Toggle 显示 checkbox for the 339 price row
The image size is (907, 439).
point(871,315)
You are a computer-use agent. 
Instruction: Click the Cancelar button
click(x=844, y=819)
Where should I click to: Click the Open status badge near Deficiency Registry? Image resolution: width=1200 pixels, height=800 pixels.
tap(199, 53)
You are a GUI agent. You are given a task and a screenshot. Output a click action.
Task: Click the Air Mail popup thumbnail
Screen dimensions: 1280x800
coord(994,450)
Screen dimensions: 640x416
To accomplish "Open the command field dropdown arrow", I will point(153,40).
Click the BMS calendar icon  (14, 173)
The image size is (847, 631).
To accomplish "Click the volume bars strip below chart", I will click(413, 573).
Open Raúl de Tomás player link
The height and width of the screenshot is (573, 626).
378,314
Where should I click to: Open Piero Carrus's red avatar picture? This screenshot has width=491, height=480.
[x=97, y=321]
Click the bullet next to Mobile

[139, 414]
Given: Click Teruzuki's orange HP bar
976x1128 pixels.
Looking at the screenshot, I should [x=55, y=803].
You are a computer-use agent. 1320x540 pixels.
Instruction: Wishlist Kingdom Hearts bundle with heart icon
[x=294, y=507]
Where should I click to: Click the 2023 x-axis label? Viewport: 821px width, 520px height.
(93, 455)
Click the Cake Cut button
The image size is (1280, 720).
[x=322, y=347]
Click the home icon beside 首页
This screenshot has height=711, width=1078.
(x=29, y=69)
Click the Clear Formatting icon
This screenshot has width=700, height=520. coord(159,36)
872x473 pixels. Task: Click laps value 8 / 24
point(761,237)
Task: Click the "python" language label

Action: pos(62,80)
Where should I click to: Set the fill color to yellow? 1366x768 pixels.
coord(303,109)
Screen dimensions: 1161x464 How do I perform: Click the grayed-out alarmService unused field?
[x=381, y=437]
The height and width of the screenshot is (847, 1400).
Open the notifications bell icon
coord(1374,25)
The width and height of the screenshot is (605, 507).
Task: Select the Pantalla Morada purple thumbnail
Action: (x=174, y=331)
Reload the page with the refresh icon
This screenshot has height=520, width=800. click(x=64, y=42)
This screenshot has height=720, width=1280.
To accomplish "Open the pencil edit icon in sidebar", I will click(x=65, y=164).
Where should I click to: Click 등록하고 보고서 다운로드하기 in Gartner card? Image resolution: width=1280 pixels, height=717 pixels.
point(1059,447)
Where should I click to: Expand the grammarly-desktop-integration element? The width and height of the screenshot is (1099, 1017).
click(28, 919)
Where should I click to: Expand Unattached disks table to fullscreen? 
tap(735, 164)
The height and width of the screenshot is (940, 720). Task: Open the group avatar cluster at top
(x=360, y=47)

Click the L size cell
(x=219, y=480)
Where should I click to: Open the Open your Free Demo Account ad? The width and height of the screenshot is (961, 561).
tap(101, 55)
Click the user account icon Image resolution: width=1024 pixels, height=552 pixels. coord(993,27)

## [Action item]
Each line of the listing should be printed again, exactly.

## [Exercise solution]
Toggle 显示 checkbox for the 339 price row
The image size is (907, 439).
point(871,315)
You are a computer-use agent. 
Instruction: Click the Cancelar button
click(x=844, y=819)
Where should I click to: Click the Open status badge near Deficiency Registry? Image resolution: width=1200 pixels, height=800 pixels.
tap(199, 53)
You are a GUI agent. You are given a task and a screenshot. Output a click action.
Task: Click the Air Mail popup thumbnail
Screen dimensions: 1280x800
coord(994,450)
Screen dimensions: 640x416
To accomplish "Open the command field dropdown arrow", I will point(153,40).
Click the BMS calendar icon  (14, 173)
The image size is (847, 631).
To accomplish "Click the volume bars strip below chart", I will click(413, 573).
Open Raúl de Tomás player link
The height and width of the screenshot is (573, 626).
378,314
Where should I click to: Open Piero Carrus's red avatar picture? This screenshot has width=491, height=480.
[x=97, y=321]
Click the bullet next to Mobile

[139, 414]
Given: Click Teruzuki's orange HP bar
976x1128 pixels.
Looking at the screenshot, I should [x=55, y=803].
You are a computer-use agent. 1320x540 pixels.
Instruction: Wishlist Kingdom Hearts bundle with heart icon
[x=294, y=507]
Where should I click to: Click the 2023 x-axis label? Viewport: 821px width, 520px height.
(93, 455)
Click the Cake Cut button
The image size is (1280, 720).
[x=322, y=347]
Click the home icon beside 首页
This screenshot has height=711, width=1078.
(x=29, y=69)
Click the Clear Formatting icon
This screenshot has width=700, height=520. coord(159,36)
872x473 pixels. Task: Click laps value 8 / 24
point(761,237)
Task: Click the "python" language label

Action: pos(62,80)
Where should I click to: Set the fill color to yellow? 1366x768 pixels.
coord(303,109)
Screen dimensions: 1161x464 How do I perform: Click the grayed-out alarmService unused field?
[x=381, y=437]
The height and width of the screenshot is (847, 1400).
Open the notifications bell icon
coord(1374,25)
The width and height of the screenshot is (605, 507).
Task: Select the Pantalla Morada purple thumbnail
Action: (x=174, y=331)
Reload the page with the refresh icon
This screenshot has height=520, width=800. click(x=64, y=42)
This screenshot has height=720, width=1280.
To accomplish "Open the pencil edit icon in sidebar", I will click(x=65, y=164).
Where should I click to: Click 등록하고 보고서 다운로드하기 in Gartner card? Image resolution: width=1280 pixels, height=717 pixels.
point(1059,447)
Where should I click to: Expand the grammarly-desktop-integration element? The width and height of the screenshot is (1099, 1017).
click(28, 919)
Where should I click to: Expand Unattached disks table to fullscreen? 
tap(735, 164)
The height and width of the screenshot is (940, 720). Task: Open the group avatar cluster at top
(x=360, y=47)

Click the L size cell
(x=219, y=480)
Where should I click to: Open the Open your Free Demo Account ad? The width and height of the screenshot is (961, 561).
tap(101, 55)
Click the user account icon Image resolution: width=1024 pixels, height=552 pixels. coord(993,27)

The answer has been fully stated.